I only have one baby, and when I have my day-care babe over and we leave the house, we do use a (single) stroller, so take my comments with a grain of salt.

I am not entirely anti-stroller. I own one (it was a gift) and I've used it on those few occasions when I was taking two babies (both under a year) out of the house. I am, however, anti-rude people and entitlement thinkers and many of the stroller moms I meet seem to fit that descriptions. Several times last summer when I was in busier areas (shopping, touristy stuff, things like that) I had stroller moms demand that I get out of their way and even ram the stroller into me--while I was wearing my newborn! (And, yeah, I'll make way for someone who needs to get by--I mean loudly, rudely, demandingly--not a simple "excuse me" or even slowing down to give me time to move.) I've not really received negative comments about BW but I have had far more stroller moms behave aggressively toward me since I started BW.

I think for some people, the big stroller serves the same function as the big SUV--to be loud and noticed and big and aggressive and in everyone else's face. And I am against that attitude.

Otoh, I have to admit to being a bit of a BW snob. I own a *lot* of carriers and they are my pride and joy. And I may frequently be seen with a delighted smile because I am so pleased at how great we look and feel in our gorgeous, comfy wrap. So maybe my smugness is just passive-aggressiveness to counter their open aggression.


----------



## snanna (Dec 30, 2004)

I do sometimes wonder what the Hathor writer's lifestyle is like, that she can be so wholeheartedly anti-stroller... I suppose, like everything else, the way you use a stroller depends on other factors going on in your life.
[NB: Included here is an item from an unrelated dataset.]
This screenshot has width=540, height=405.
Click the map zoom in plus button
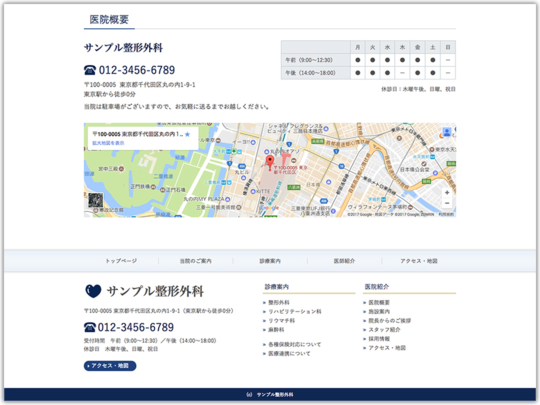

I personally never understood why people needed strollers until my daughter got heavy enough that my joints were affected on long walks (we walk as much as we can, to the grocery store, etc.). Slinging a 25-lb toddler is just too much stress on my knees and hips-- it remains comfortable otherwise. The stroller has also proved to be a wonderful way for me to get some exercise. Walking slowly with a toddler on my back isn't that strenuous, really (except to my knee joints), and I can get my heart rate up nicely while pushing the stroller.

Now that I am pregnant, I appreciate the stroller even more. My busy daughter loves to ride and sing and snack, and we can go much further than we would be able to if I was expending the calories to carry her. I would just hate to think of Hathor seeing me and saying to herself, "well there's another one of those detachment parents!" Especially once this baby is born... I highly doubt I'll be slinging both kids at once. The distances we walk are just too great.

If the choice is using the stroller and walking VS. driving there in the car and _then_ putting dd in the Ergo, I think walking wins, don't you?

On the other hand, I didn't start using the stroller at all until dd was almost two and 24 lbs. so I am obviously a late convert. I can't imagine not slinging a smaller baby all the time. But I don't make fun of people who use strollers with smaller babies, or suggest slings. I had my two years of wearing her everywhere and getting lots of questions and compliments and opportunities to give out web addresses, and I think that's how people get converted to using slings over strollers, not by being mocked. Personally.


----------



## NamastePlatypus (Jan 22, 2007)

I am









It is funny because I thought I HAD to hae a stroller, NEVER used the thing. I LOVE wearing my babies as much as they love being held. I always feel bad for those lil ones strapped in and just sitting there








But I do know that I am blessed with a good back and youth and fitness on my side. I know for some they have a place, I just wish more people would look into carried their babes, that is all.


----------



## summerbabe (Nov 12, 2006)

I have a jogging stroller which I use ONLY for my Stroller Strides exercise class. However, I just went to BRU and sprung for a Maclaren umbrella stroller. The only reason is, I am taking the baby alone on an airplane trip and I had a sprained ankle which is still splinted and not fully healed, so I am afraid to have the extra weight of him with all that airport walking. It is so annoying, though, because I have traveled with him before and babywearing is SO ideal for travel, plus having no free hands I will have to check everything which I hate. Oh well. I guess my point is, I use strollers very little, but for specific purposes they can be handy.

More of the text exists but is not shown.